Previous testimony untrue
RBS boss McEwan admits: ‘I was wrong’ on GRG
Ross McEwan: ‘We did not do a good job with the customers’
Royal Bank of Scotland chief executive Ross McEwan today admitted he was wrong when he told MPs the bank’s controversial global restructuring group (GRG) had turned around the “vast majority” of businesses.
Speaking to the Treasury Select Committee, Mr McEwan said “it was not true”, adding that some of the businesses previously described as turned around had in fact entered insolvency.
Addressing MPs on allegations that the GRG group employed unethical business practices as the banking crisis loomed, he confessed: “We did not do a good job with the customers.
“At the time when they were in most need of help this organisation in many, many cases, in far too many cases, was not there giving them the help they needed.”
One MP told Mr McEwan: “Don’t for a minute tell anyone you are not aggressive. It is just offensive.”
GRG is accused of deliberately charging high fees to struggling businesses to maximise the bank’s return.
One internal memo from 2009 which was published only recently told staff they needed to give companies “rope” with which they could “”hang themselves”.
“They are the stuff of which nightmares are made as far as a chairman or a chief executive are concerned,” Sir Howard said. “It’s absolutely awful.”
He said: “We are encouraged that over the last couple of years our small business lending has begun to grow again.
“There was a period when RBS contracted in this market. Evidence now suggests small business lending is growing and our small business lending is once again on an upward trend.
“So we don’t think, at the moment, that there is a straightforward read across to a systemic bad relationship between the bank and its small business customers.”
Committee member and Labour MP John Mann accused some RBS executives of “misleading Parliament.”

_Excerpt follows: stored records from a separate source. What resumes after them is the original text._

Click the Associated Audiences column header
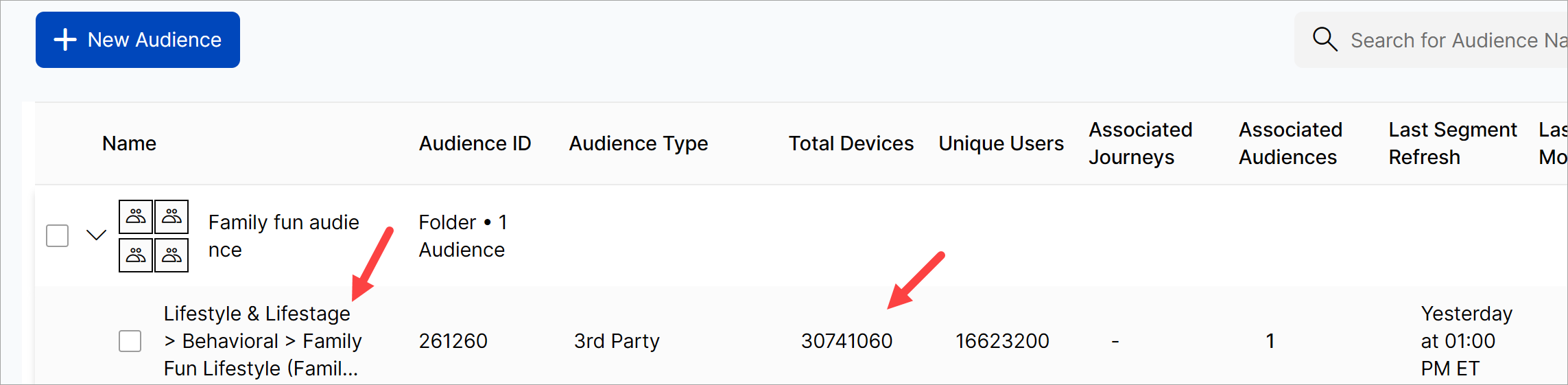 click(1290, 143)
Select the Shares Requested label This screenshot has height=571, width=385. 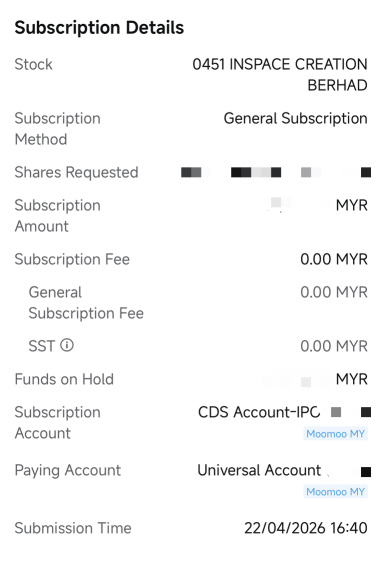76,172
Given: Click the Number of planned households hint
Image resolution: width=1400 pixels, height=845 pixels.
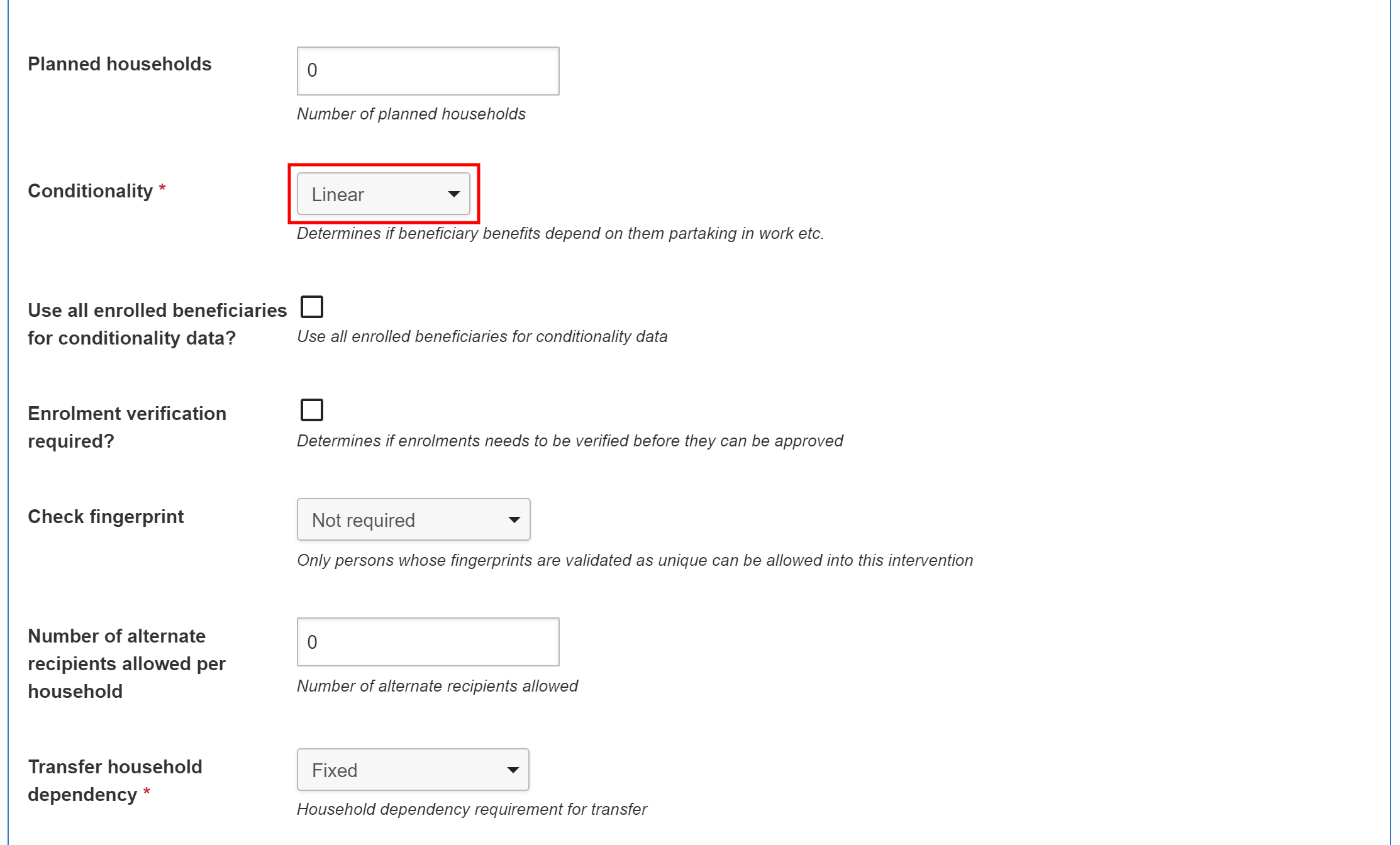Looking at the screenshot, I should [411, 114].
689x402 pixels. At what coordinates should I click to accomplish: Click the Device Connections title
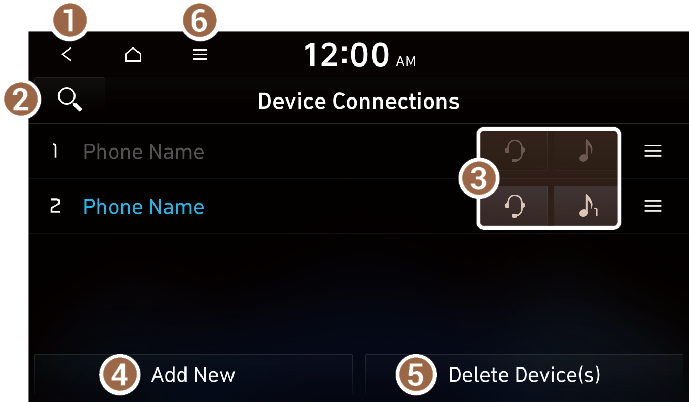pos(359,101)
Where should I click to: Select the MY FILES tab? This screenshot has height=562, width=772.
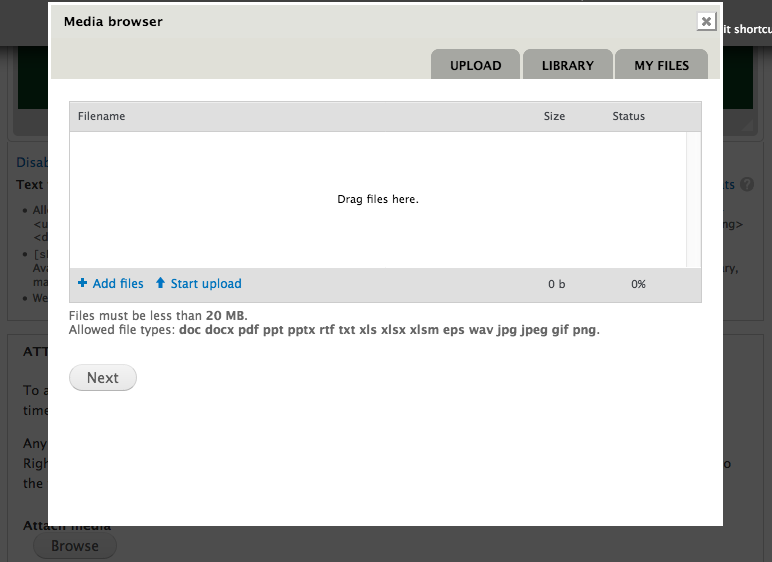click(x=661, y=65)
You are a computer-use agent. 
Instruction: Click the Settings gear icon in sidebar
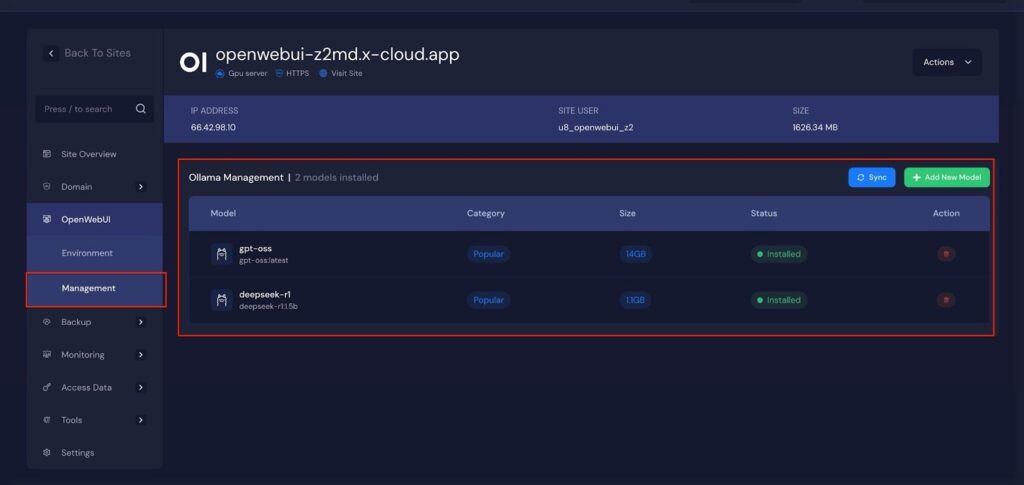click(x=47, y=453)
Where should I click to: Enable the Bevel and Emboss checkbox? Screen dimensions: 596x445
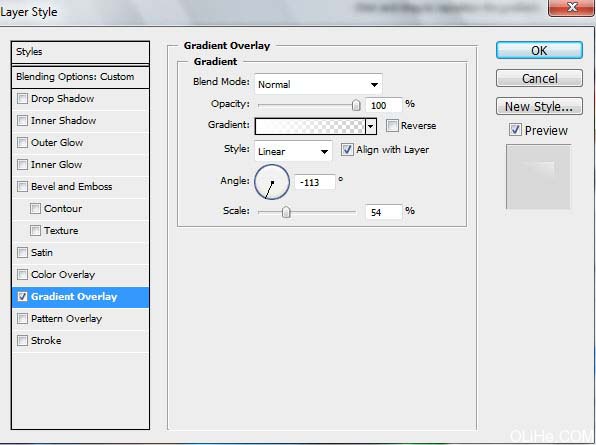pyautogui.click(x=22, y=187)
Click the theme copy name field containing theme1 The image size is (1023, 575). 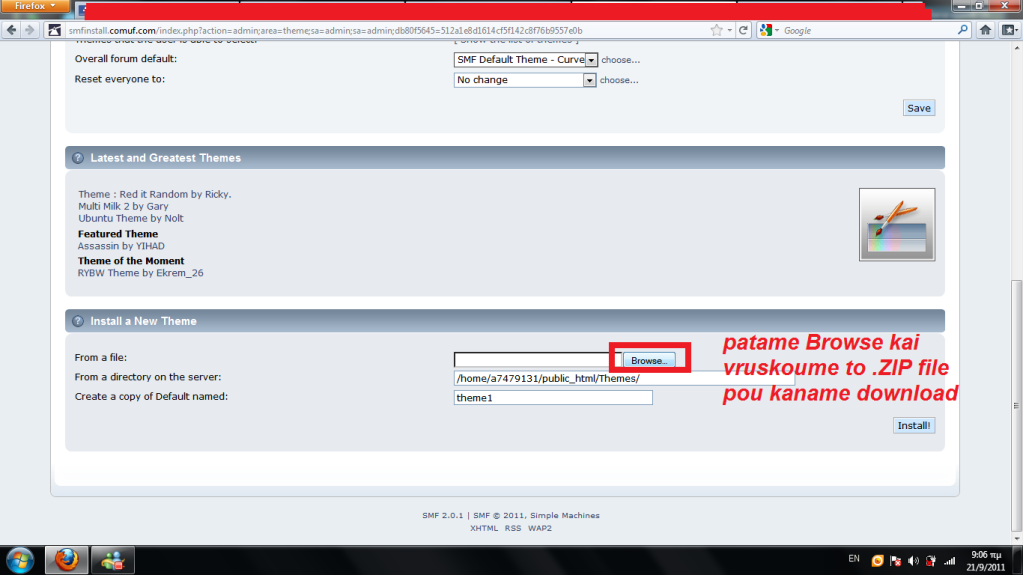coord(552,398)
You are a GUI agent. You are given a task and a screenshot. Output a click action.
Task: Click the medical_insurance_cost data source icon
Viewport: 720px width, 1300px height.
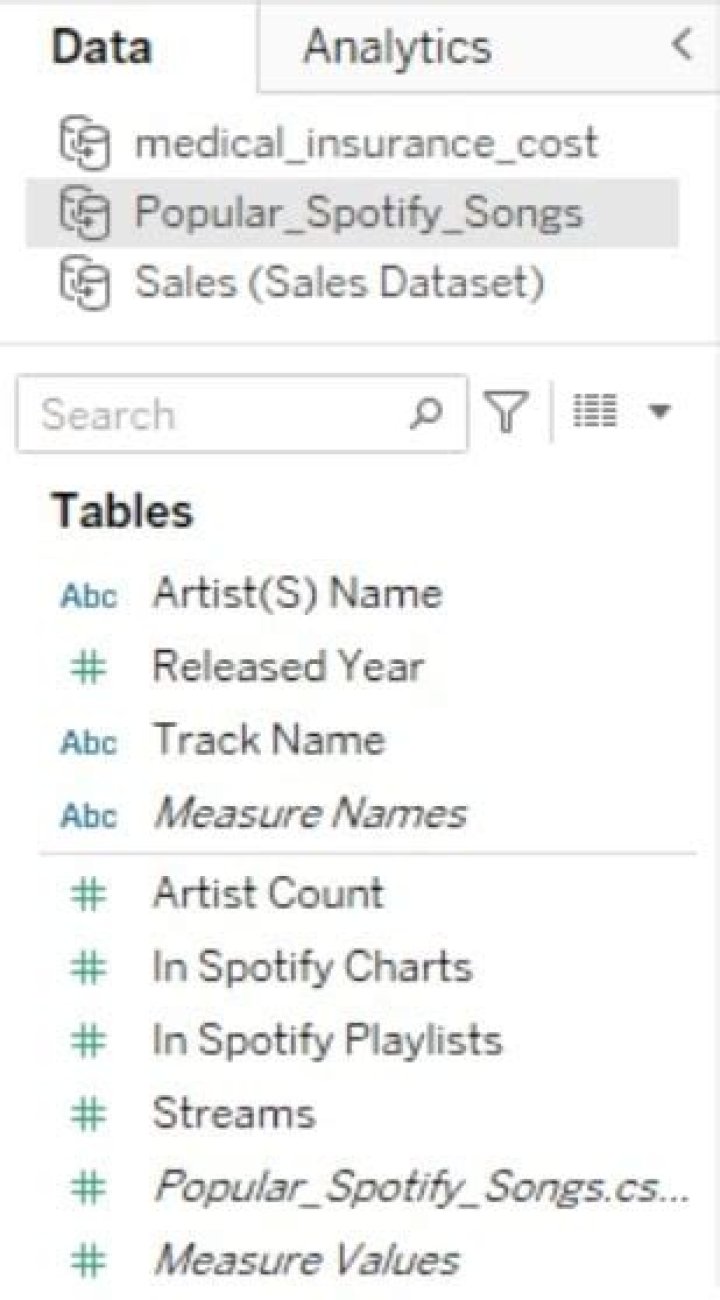tap(84, 142)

Tony Boorman, managing director of the Promontory Financial Group, who was commissioned to carry out a review of GRG’s practices, told MPs: “The defensive position of RBS did not help us make good progress through this inquiry.”
Whistleblower and author of the Tomlinson Report, Lawrence Tomlinson, commented: “Based on RBS’ denials to date, it is not surprising that Ross McEwan forgot RBS’ fourth business principle: “Do the right thing”.
“Perhaps the irony is not lost on Ross McEwan and Sir Howard Davies that very much like the despicable advice given on how to treat customers in their “Just Hit Budget” document, RBS has given itself the rope to hang itself with.
“After years of denial, avoidance and aggressive response to victims, today’s embarrassing dressing down by the Treasury Select Committee should finally prompt RBS to take responsibility for the damage this bank has done to not just its customers, but the whole business-banking relationship.
“If Ross and Sir Howard are sincere in their desire to rebuild trust and “do the right thing” then they will reflect on today’s evidence and agree to lift the gagging orders from settlement cases and ex-employees so we can finally see the full truth.
“Then again, maybe the culture in RBS has changed little since GRG’s heyday and RBS remains, too big to fail, too big to regulate and too big to manage.
“Promontory’s Managing Director was crystal clear on his view of the systematic and institutional nature of GRG’s mistreatment of SMEs. Having raised concerns about the treatment of businesses by RBS GRG back in 2013, I am pleased that Promontory has done such a thorough job and upheld that Sir Andrew Large and I were right to raise concerns about possible systematic failures in RBS’ turnaround division.
“All I have ever wanted to achieve was a thorough investigation of these issues and accountability for any misdeeds found. The former has now been confirmed and so the next part is most important: who was responsible, what did they know and was it intentional? Then it will be time to hold those responsible accountable.
“Parliament has clearly got behind this issue. Alongside the pursuit by the Treasury Select Committee, the recent debate in the Commons shows that MPs from all political parties are completely in support of more substantive action to hold the bank to account and achieve justice for individuals affected.”
The FCA investigation was instigated by allegations contained in a report by Lawrence Tomlinson who raised concerns about RBS’ treatment of SMEs in GRG in 2013. At the time, Dr Tomlinson was Entrepreneur in Residence at the Department for Business and his report was passed to the regulator by the Secretary of State for further investigation.
In significant areas, Promontory found there to have been “systematic and institutional” inappropriate treatment of business in RBS GRG. Examples of the majority of bad practice identified in the Tomlinson Report were upheld by Promontory. RBS has, to date, continued to deny this.